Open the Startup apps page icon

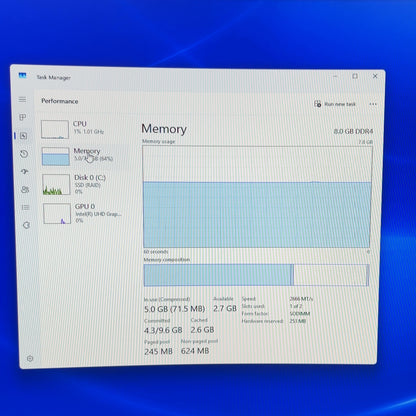click(x=24, y=172)
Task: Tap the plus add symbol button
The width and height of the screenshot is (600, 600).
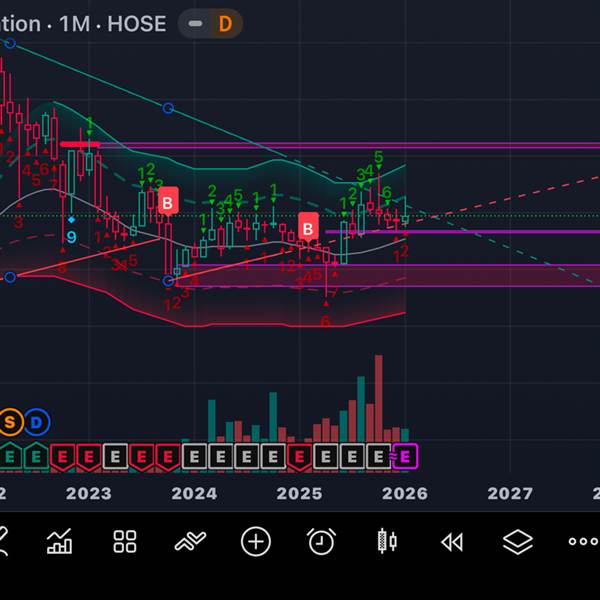Action: pyautogui.click(x=256, y=541)

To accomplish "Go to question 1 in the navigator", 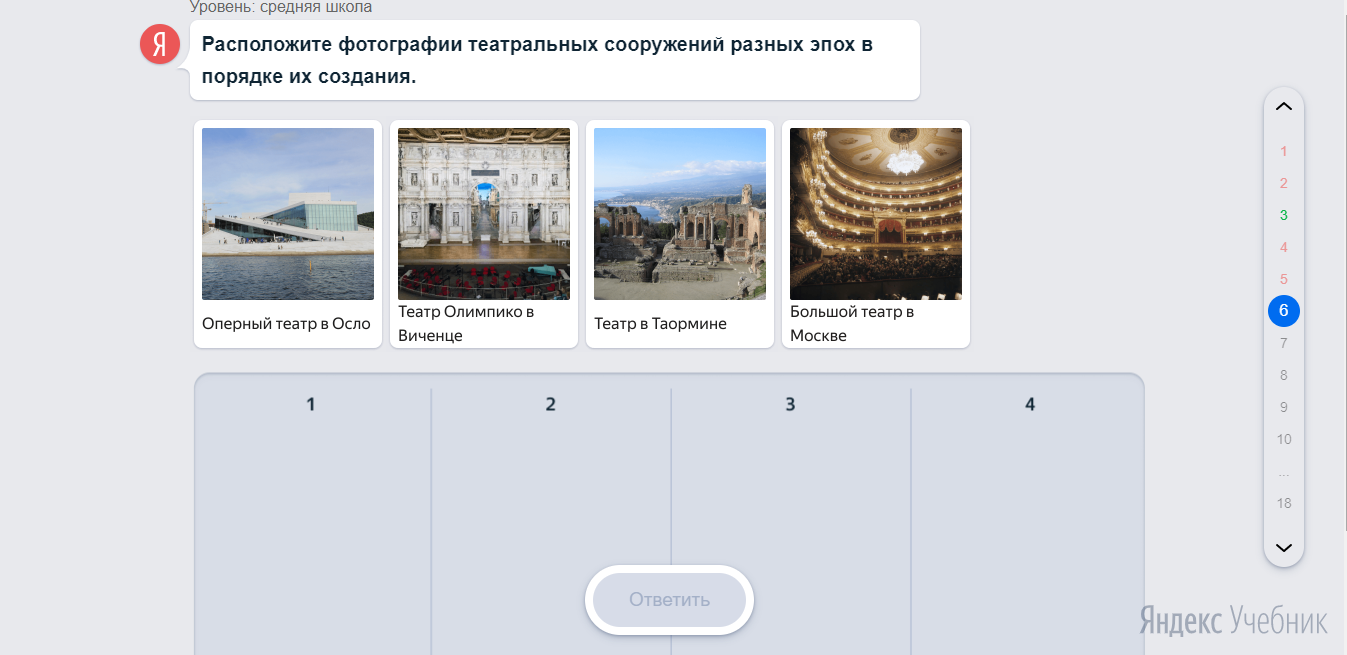I will [x=1284, y=152].
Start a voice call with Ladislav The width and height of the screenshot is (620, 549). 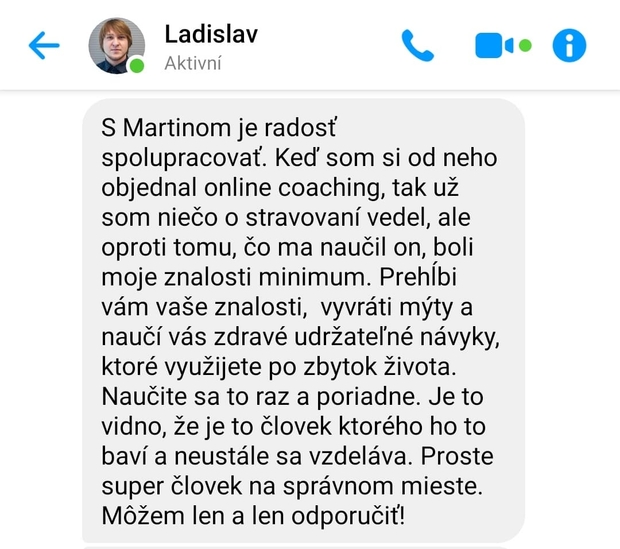[418, 45]
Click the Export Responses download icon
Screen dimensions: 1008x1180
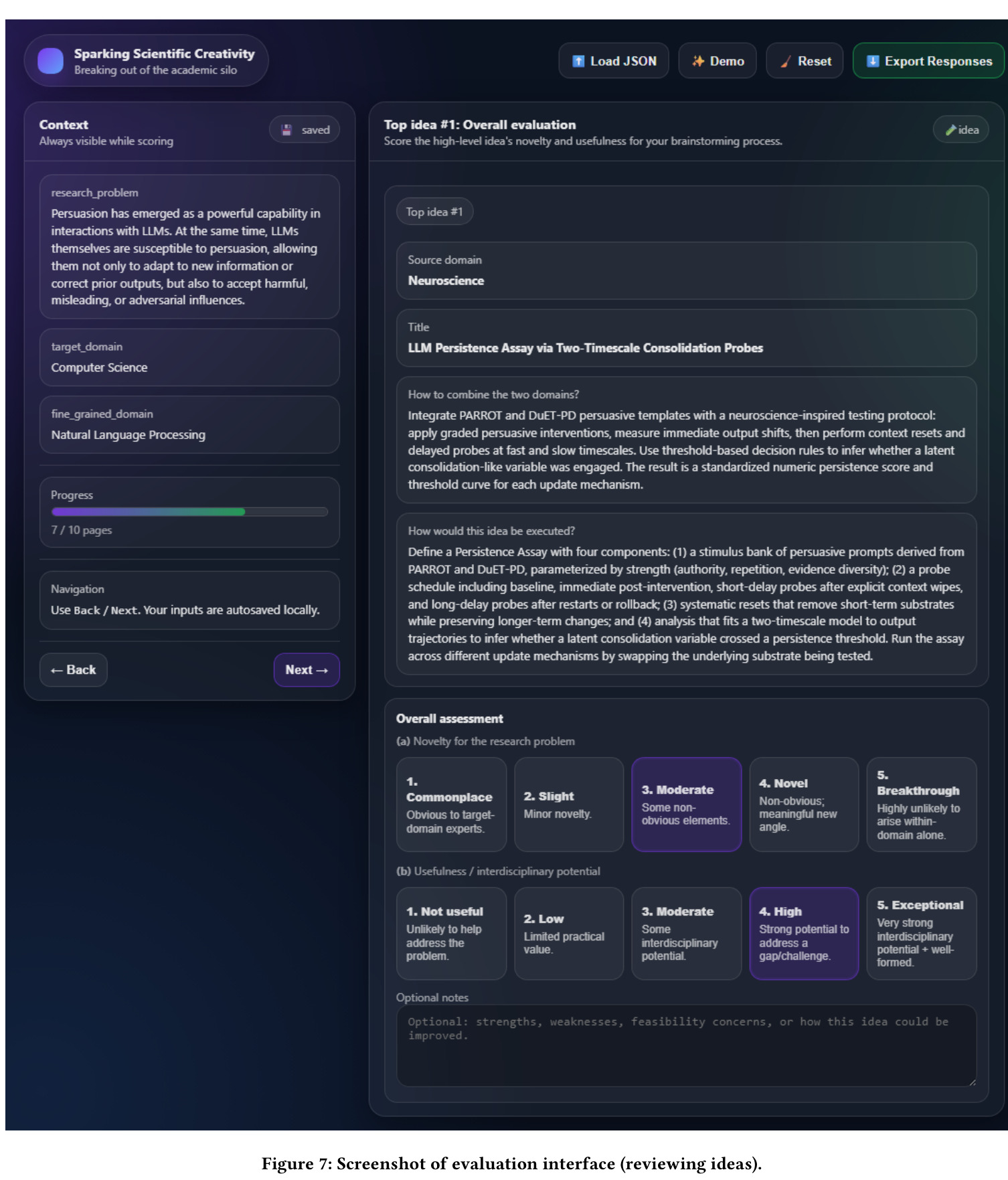[873, 61]
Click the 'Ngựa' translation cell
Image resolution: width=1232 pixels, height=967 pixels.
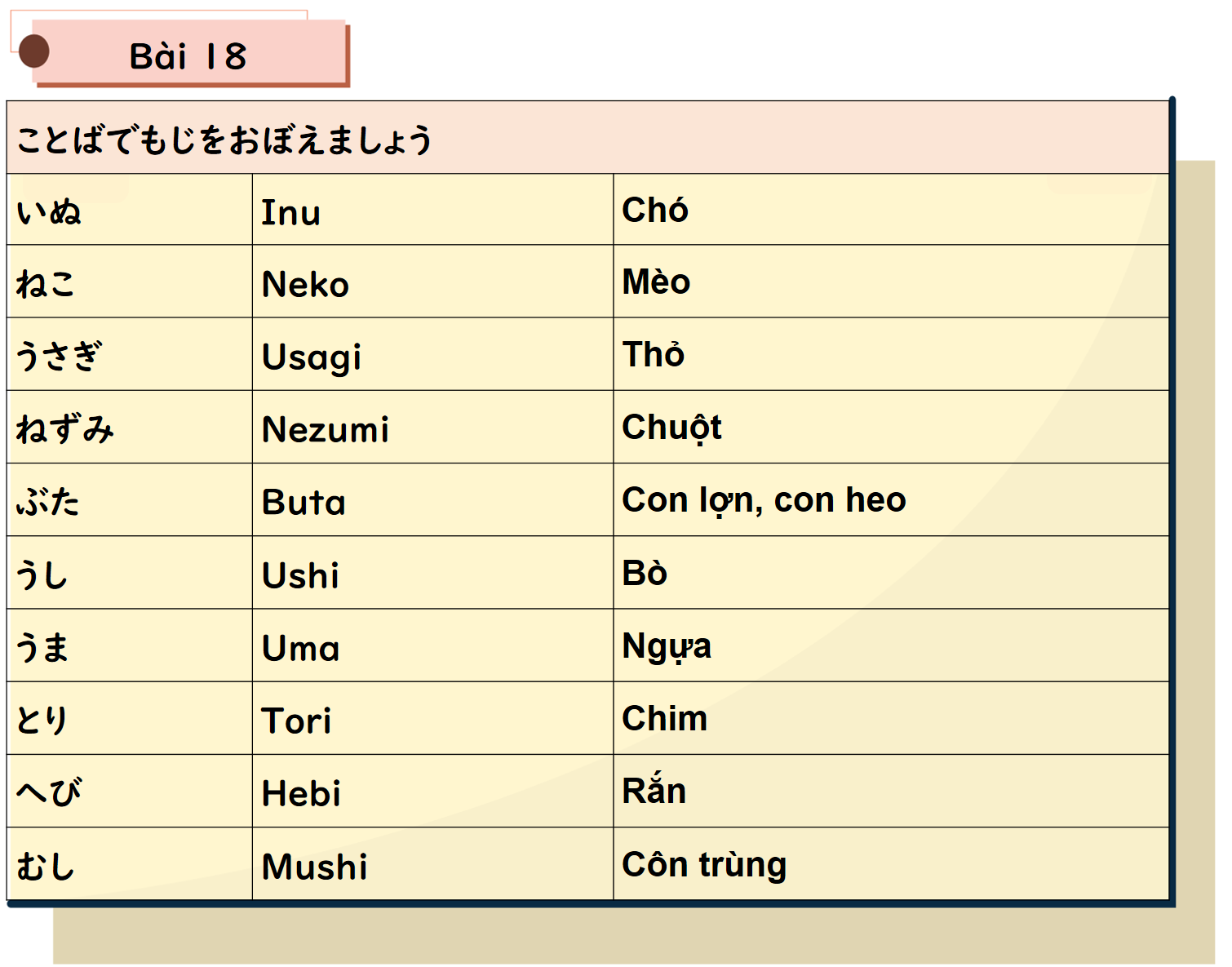(x=891, y=645)
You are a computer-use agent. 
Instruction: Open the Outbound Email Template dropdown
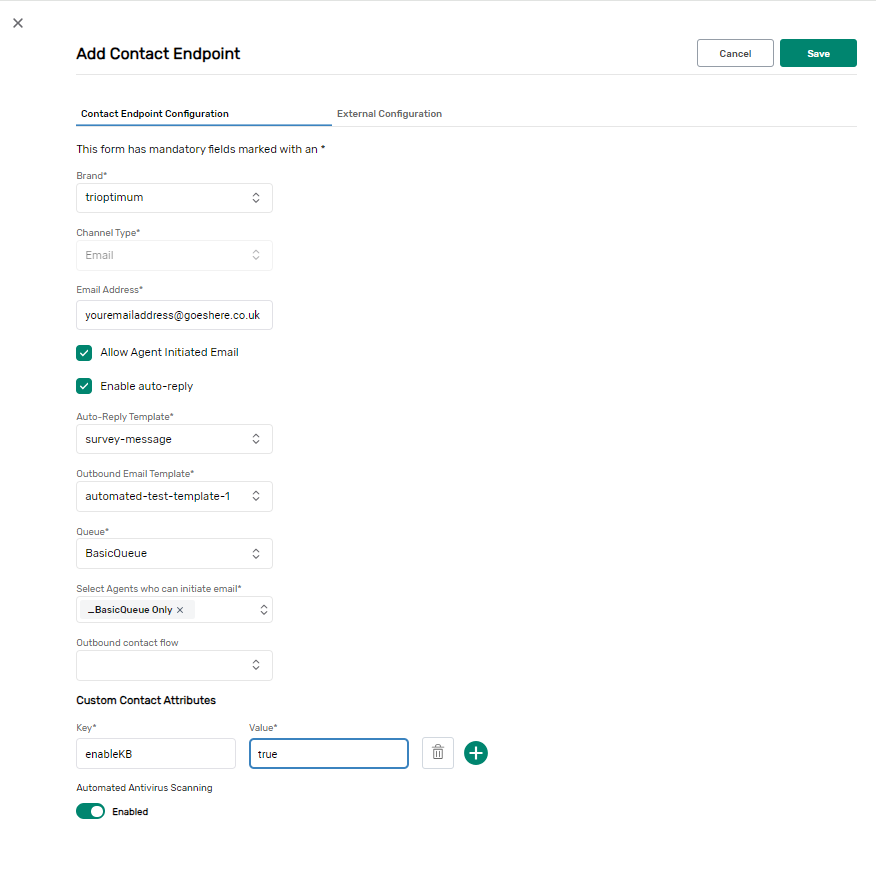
※ ※ ※
AIM OF THE EXERCISE.
Skip the pictures. Return exactly the lines from the one containing "Screen dimensions: 1008x1180" through the end of the data above, both included, and nothing besides.

SOLUTION FOR THIS PROBLEM.
Screen dimensions: 1008x1180
[873, 61]
Click the 'Ngựa' translation cell
Image resolution: width=1232 pixels, height=967 pixels.
(x=891, y=645)
You are a computer-use agent. 
Instruction: Open the Outbound Email Template dropdown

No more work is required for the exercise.